Ciotti is only belatedly following where his former voters have already moved. Its a bit rich to hear complaints about the centre right getting into bed with the RN, when the left has united in formal alliance with anti-semites, apologists for Islamist terrorism, and literal Communists.

Graham Bennett
Graham Bennett
28 days ago
Reply to  Stephen Walsh

Yes, but because the Left always position themselves in relation to a teleology of ‘progress’ (i.e., a moving ‘forward’ towards utopia), they believe that whoever they side with, for whatever reason, is always justified. Afterall, aren’t they the agents of ‘justice’? But whose ‘progress’, whose ‘justice’, is the question. Their erstwhile figurehead, Lenin, had answers for that. This is why we should fear the hard Left. The idea that humanity ‘moves’ in any direction is a myth.

Catherine Conroy
Catherine Conroy
28 days ago

I’m relieved at this new development. I’d rather see a Rally National/Republican alliance than a Rally National/Reconquete one.

ERIC PERBET
ERIC PERBET
28 days ago

The word “theology” is indeed of paramount importance here: the French left is definitely functioning like a Godless religion (or should I say a cult?) and does not think it has rational political opponents but evil enemies / apostates.

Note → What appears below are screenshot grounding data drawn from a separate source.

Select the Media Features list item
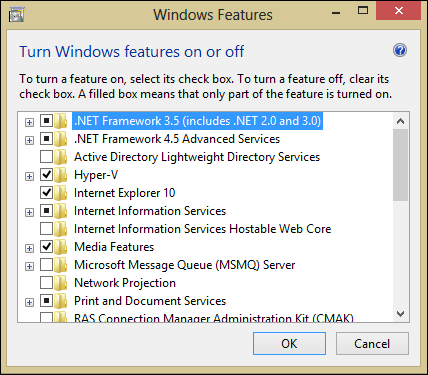The width and height of the screenshot is (428, 375). [114, 247]
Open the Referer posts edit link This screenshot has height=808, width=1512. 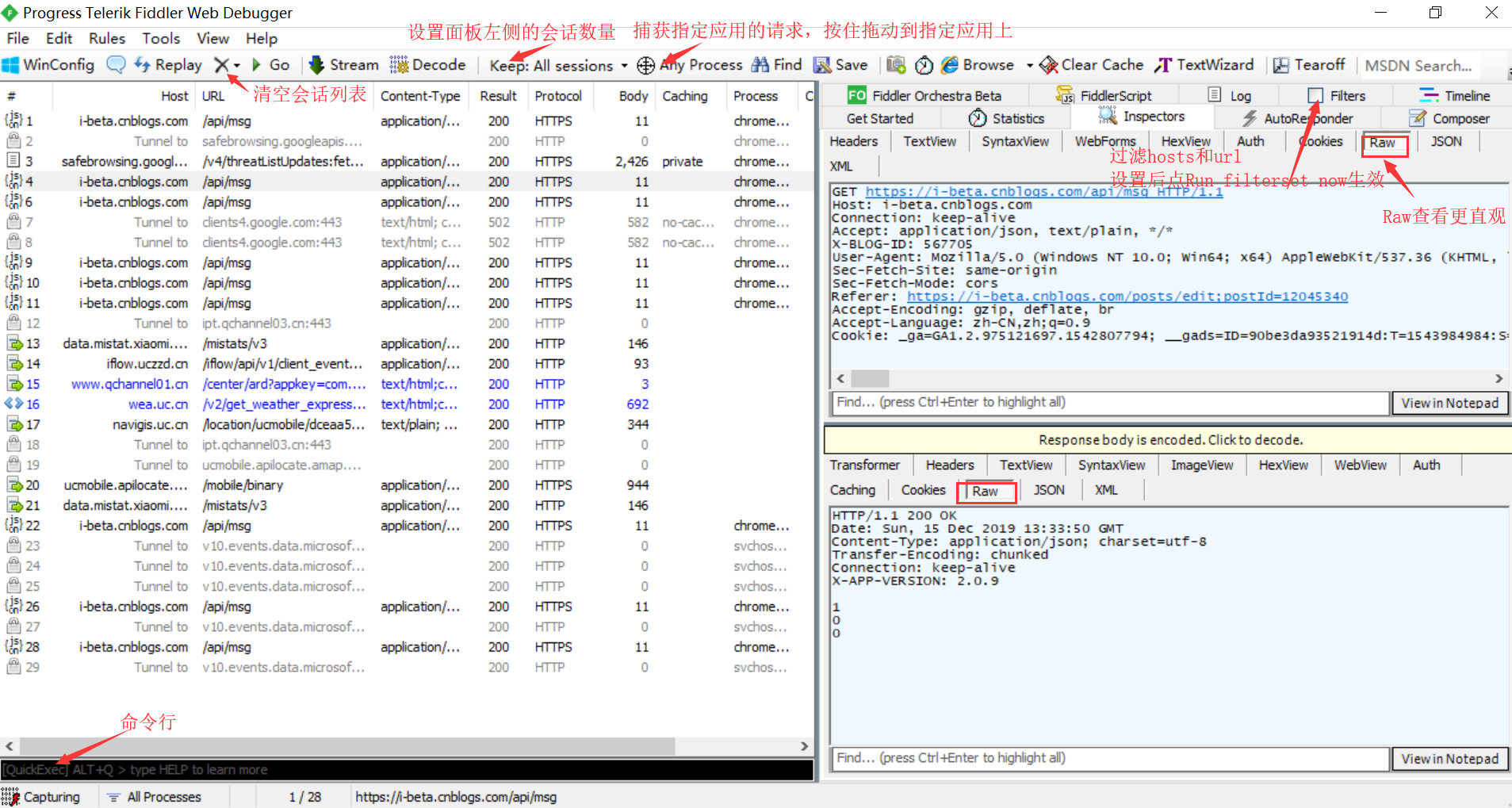1127,297
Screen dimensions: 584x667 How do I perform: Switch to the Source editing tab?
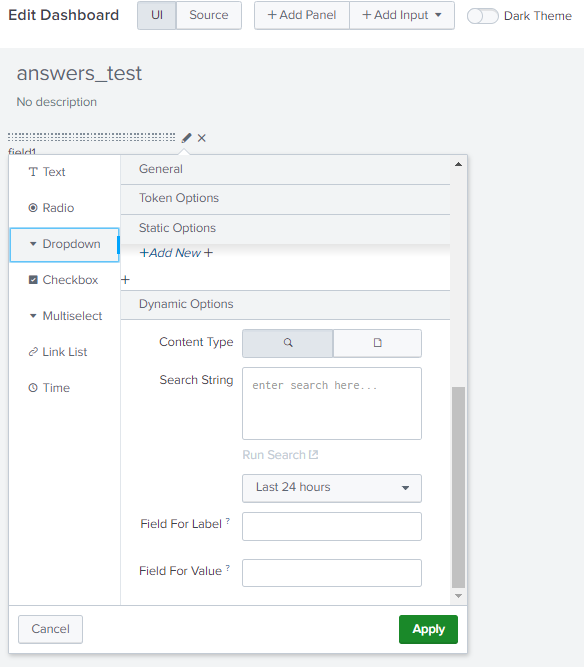pos(208,15)
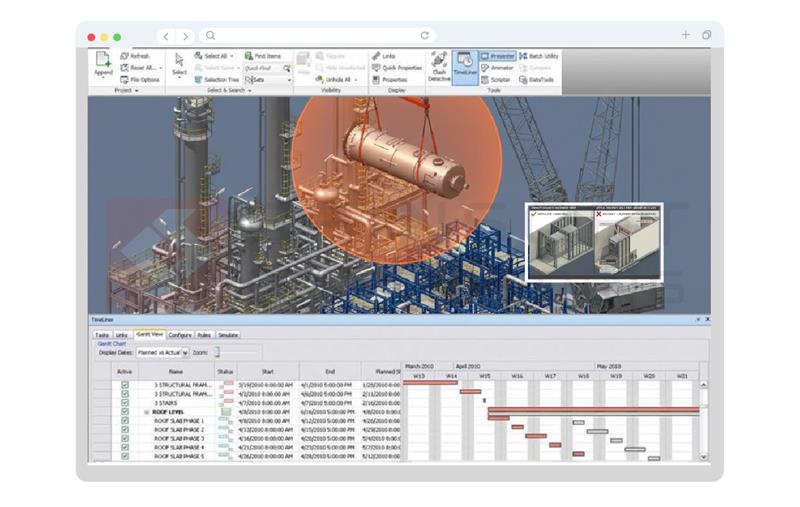Toggle the TimeLiner tool button
The image size is (800, 507).
[x=465, y=66]
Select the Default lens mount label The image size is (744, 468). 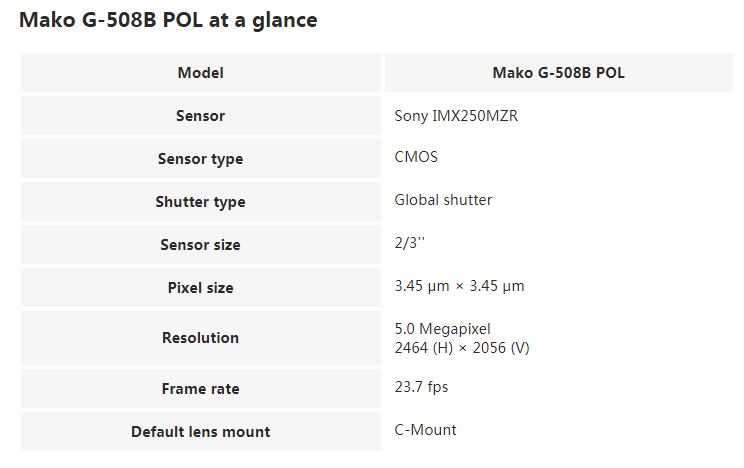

No wonder the far-Left has been mor than willing to associate with Muslim Brotherhood activists in some “banlieues” constituencies: they share the same anti-Western values and a similar longing for “purity”.
The Left (and actually all of us) should just remember what happened to the Khomeiny-supporting Iranian Communists way back in 1979…

Michael Clarke
Michael Clarke
28 days ago

We will find out next Sunday.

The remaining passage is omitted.